_Prompt_
An exact copy of the data below is required; return it in full.

━━ Input for this task ━━

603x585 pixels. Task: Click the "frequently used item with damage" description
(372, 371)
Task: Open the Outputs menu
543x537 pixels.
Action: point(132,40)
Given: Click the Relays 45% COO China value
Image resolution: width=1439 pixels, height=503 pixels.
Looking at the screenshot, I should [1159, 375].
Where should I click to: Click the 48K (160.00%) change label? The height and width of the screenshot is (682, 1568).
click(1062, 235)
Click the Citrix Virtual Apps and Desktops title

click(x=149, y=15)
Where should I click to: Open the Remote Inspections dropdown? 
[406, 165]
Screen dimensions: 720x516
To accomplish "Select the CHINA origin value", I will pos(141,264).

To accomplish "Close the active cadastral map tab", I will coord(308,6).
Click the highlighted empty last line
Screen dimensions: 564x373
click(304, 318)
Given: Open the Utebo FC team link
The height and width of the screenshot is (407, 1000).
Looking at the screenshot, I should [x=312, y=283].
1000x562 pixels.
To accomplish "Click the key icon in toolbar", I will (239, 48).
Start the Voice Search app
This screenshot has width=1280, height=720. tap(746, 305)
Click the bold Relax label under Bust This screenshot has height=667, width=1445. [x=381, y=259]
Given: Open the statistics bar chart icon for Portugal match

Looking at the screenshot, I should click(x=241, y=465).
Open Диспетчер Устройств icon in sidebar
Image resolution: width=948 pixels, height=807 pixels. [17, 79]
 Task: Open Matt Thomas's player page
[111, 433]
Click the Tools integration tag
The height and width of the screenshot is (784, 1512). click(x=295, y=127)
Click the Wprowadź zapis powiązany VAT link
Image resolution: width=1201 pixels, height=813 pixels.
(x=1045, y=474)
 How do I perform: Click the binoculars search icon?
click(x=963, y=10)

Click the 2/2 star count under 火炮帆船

━━━

_Written solution_
603x585 pixels. Task: Click the "frequently used item with damage" description
(372, 371)
Task: Open the Outputs menu
543x537 pixels.
Action: point(132,40)
Given: Click the Relays 45% COO China value
Image resolution: width=1439 pixels, height=503 pixels.
Looking at the screenshot, I should [1159, 375].
Where should I click to: Click the 48K (160.00%) change label? The height and width of the screenshot is (682, 1568).
click(1062, 235)
Click the Citrix Virtual Apps and Desktops title

click(x=149, y=15)
Where should I click to: Open the Remote Inspections dropdown? 
[406, 165]
Screen dimensions: 720x516
To accomplish "Select the CHINA origin value", I will pos(141,264).

To accomplish "Close the active cadastral map tab", I will coord(308,6).
Click the highlighted empty last line
Screen dimensions: 564x373
click(304, 318)
Given: Open the Utebo FC team link
The height and width of the screenshot is (407, 1000).
Looking at the screenshot, I should [x=312, y=283].
1000x562 pixels.
To accomplish "Click the key icon in toolbar", I will (239, 48).
Start the Voice Search app
This screenshot has width=1280, height=720. tap(746, 305)
Click the bold Relax label under Bust This screenshot has height=667, width=1445. [x=381, y=259]
Given: Open the statistics bar chart icon for Portugal match

Looking at the screenshot, I should click(x=241, y=465).
Open Диспетчер Устройств icon in sidebar
Image resolution: width=948 pixels, height=807 pixels. [17, 79]
 Task: Open Matt Thomas's player page
[111, 433]
Click the Tools integration tag
The height and width of the screenshot is (784, 1512). click(x=295, y=127)
Click the Wprowadź zapis powiązany VAT link
Image resolution: width=1201 pixels, height=813 pixels.
(x=1045, y=474)
 How do I perform: Click the binoculars search icon?
click(x=963, y=10)

Click the 2/2 star count under 火炮帆船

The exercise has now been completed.